Problem — Starting at the line containing "You are a computer-use agent. The image" and ending at the line containing "(x=162, y=204)", repeat those entries with "shield logo" swapped for "crest emblem" and everything else left unchanged.

Task input —
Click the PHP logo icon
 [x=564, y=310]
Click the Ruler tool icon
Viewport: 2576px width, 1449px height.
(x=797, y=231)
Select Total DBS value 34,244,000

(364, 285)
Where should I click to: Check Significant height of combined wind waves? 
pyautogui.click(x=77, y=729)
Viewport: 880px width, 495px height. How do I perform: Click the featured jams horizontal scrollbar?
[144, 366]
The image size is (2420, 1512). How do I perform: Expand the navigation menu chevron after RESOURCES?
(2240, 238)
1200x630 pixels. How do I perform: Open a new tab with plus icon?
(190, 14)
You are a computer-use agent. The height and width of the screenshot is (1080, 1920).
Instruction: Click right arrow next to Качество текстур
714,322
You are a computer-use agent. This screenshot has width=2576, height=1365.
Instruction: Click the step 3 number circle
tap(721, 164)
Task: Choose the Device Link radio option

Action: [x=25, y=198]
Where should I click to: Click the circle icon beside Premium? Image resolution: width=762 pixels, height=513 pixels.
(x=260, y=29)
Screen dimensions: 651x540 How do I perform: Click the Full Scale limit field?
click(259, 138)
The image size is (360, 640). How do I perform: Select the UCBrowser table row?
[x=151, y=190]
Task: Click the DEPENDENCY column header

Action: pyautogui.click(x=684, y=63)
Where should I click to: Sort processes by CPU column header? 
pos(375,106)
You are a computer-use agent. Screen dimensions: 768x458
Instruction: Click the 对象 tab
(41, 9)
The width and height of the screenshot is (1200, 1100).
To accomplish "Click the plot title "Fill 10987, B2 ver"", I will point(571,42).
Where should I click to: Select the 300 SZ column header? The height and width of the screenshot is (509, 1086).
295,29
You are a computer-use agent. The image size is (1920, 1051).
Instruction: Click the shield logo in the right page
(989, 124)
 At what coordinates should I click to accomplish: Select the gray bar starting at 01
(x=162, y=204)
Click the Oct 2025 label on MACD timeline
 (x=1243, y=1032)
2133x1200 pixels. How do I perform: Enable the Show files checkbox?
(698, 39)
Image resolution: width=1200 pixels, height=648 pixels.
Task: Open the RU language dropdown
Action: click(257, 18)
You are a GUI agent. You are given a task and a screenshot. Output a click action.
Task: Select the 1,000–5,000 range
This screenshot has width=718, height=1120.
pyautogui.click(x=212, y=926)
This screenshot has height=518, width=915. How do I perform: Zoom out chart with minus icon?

Answer to this task —
You are a computer-use agent. The image size is (1920, 1051).
Instruction: Click the crest emblem in the right page
(989, 124)
 At what coordinates should I click to accomplish: Select the gray bar starting at 01
(x=162, y=204)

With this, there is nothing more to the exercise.